Prominenter Unterstützer des Volksbegehrens ist der Wattenscheider Industrielle Klaus Steilmann. Seiner Meinung nach hat die Eingemeindung ehemals blühende Orte wie Hamborn und Steele in triste Vororte von Duisburg und Essen verwandelt.

Abstimmung mitten im Karneval

Von Wattenscheid aus werden die Eintragungslisten für 13 Millionen Bürger an die Stadt- und Kreisbehörden ausgeliefert. Der Innenminister legt die Abstimmungszeit auf den 13. bis 26. Februar 1974 fest - mitten in die Karnevalszeit.

"Wo im Rheinland die Menschen sicherlich andere Probleme haben als die Frage zu erörtern, Wattenscheid und Bochum, ne, dat passt nicht zusammen", ärgert sich Benfer. Die Kölner weisen die Kritik zurück. Das Amt sei auch Rosenmontag von 9-12 Uhr geöffnet. Da könne jeder noch vor Zugbeginn seine Eintragung machen.

Die durch Spenden finanzierte "Aktion Bürgerwille" kritisiert zudem, dass es in vielen Städten zu wenige Stellen gebe, wo die Bevölkerung für das Volksbegehren stimmen könne. Auch diesen Vorwürfen widerspricht die Kölner Verwaltung. Man habe alles ordnungsgemäß abgewickelt.

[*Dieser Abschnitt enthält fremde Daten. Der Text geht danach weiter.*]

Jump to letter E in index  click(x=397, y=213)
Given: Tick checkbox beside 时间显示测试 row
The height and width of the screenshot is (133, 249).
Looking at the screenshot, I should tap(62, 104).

Nur ein Drittel der erforderlichen Stimmen

Nach Ablauf der Frist verkündet der Landeswahlleiter: "Eingetragen haben sich nur 719.910, das sind 6,02 Prozent der Stimmberechtigten." Das Volksbegehren kommt nicht zustande. Gebraucht hätte die Aktion rund 2,2 Millionen Stimmen.

Ein Jahr später wird die Gebietsreform weitgehend abgeschlossen. Porz und Rodenkirchen bleiben Stadtteile von Köln. Rheinhausen gehört von nun an zu Duisburg und Wattenscheid wird trotz aller Proteste zum Vorort von Bochum.